The action in "Sashenka," Simon Sebag Montefiore's first novel, begins on the last day of the Smolny's winter term as Sashenka hurries out of classes to her waiting English nanny—and to the waiting secret police who are there to arrest her as a dangerous subversive. As the revolution unfolds, Sashenka plunges into its intrigues, flirting with the police and Bolsheviks, carrying messages, revolvers and information, all in a spirit of girlish adventurousness. The old bourgeois world of her alcoholic mother and her eccentric wheeler-dealer father crumbles around them; Sashenka sheds her past like an old skin.

Two decades later, we find Sashenka still a devout Communist believer—a proud Soviet housewife, married to a party boss and living in scarcely less splendor than during her childhood in a fine apartment near the Kremlin. But the choices she made back in the heady days of revolution come back to haunt her; she discovers that her upstanding husband's real job is to crush enemies of the state, "breaking men like matchsticks." And she finds that her friendship with Stalin and his henchmen cannot protect her and her family when their turn comes to be accused, plunging into the abyss of the secret police's "meat grinder."

Montefiore's Russia, like his characters, is painted in bold colors—from Rasputin's sordid salon, all velvet drapes and neurotic aristocrats shivering with sexual tension, to the forced jollity of late-night parties at dachas of Stalin's cronies a generation later. All these romantic sleigh rides and the summer evenings round the samovar at the dacha might totter into cliché in less skilful hands.

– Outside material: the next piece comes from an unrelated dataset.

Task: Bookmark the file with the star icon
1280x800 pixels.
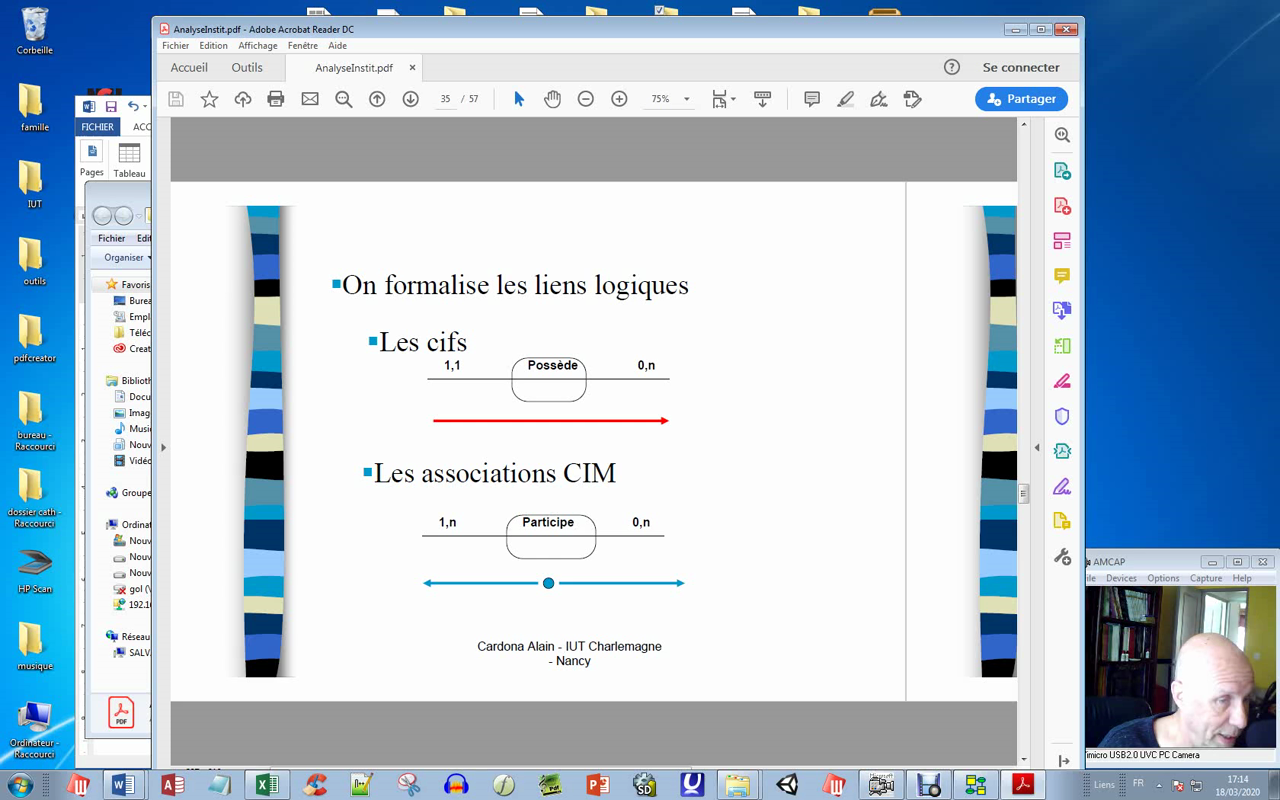Action: [209, 99]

Instead, Montefiore achieves an impressive verisimilitude which foreign writers describing Russia rarely manage—more so even than Ronan Bennet's "Zugzwang," another recent spy tale set against the turmoil of pre-revolutionary Russia. There are a few slips—no one would travel from Tbilisi to Rostov via Baku, for instance. But like the best writers of historical fiction, Montefiore has a reporter's eye for telling details. His three works of Russian history, a biography of Catherine the Great's favorite Grigory Potemkin and his two volumes on Stalin, have furnished him with a rich fund of material. Many of the best passages are drawn directly from contemporary accounts—the police reports of the comings and goings of society ladies at Rasputin's apartment, for instance; a chilling letter sent by the theater director Vsevolod Meyerhold complaining of his bestial treatment at the hands of his interrogators in the Lubyanka during the purges, which the author paraphrases as a letter of complaint from one of his own characters, to terrifying effect.

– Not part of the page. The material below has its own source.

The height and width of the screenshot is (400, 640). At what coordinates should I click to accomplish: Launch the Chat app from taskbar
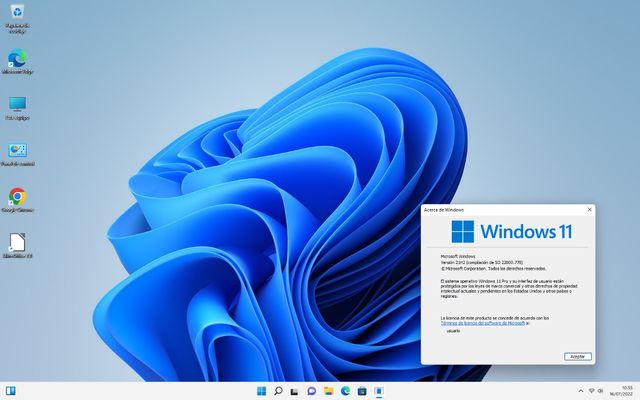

Montefiore is best when he's describing the pre-revolutionary world of the Zeitlins, who live in a complex social vortex—wealthy Jews in an avowedly anti-Semitic city, poised between the rough-and-tumble squalor of the rabbi's court in Poland where they were born and the aristocratic salons of wartime Petrograd. He also evokes the Stalin years very convincingly—hardly surprising for a writer steeped in the archival accounts of the Terror's ways. He describes the chilling ritual of Stalin's secret police coming to search the apartments of its victims, the sealing off rooms with glued and stamped strips of paper, the hard-faced men refusing to tell the terrified families anything of the fate of their loved ones. The sudden pariah status of the accused families, who find themselves separated from their neighbors in "the land of the living" by the taint of their relative's treachery. The Lubyanka at night, "the giant building throbbing like a secret city" as the Purge's victims fall into an abyss of fear.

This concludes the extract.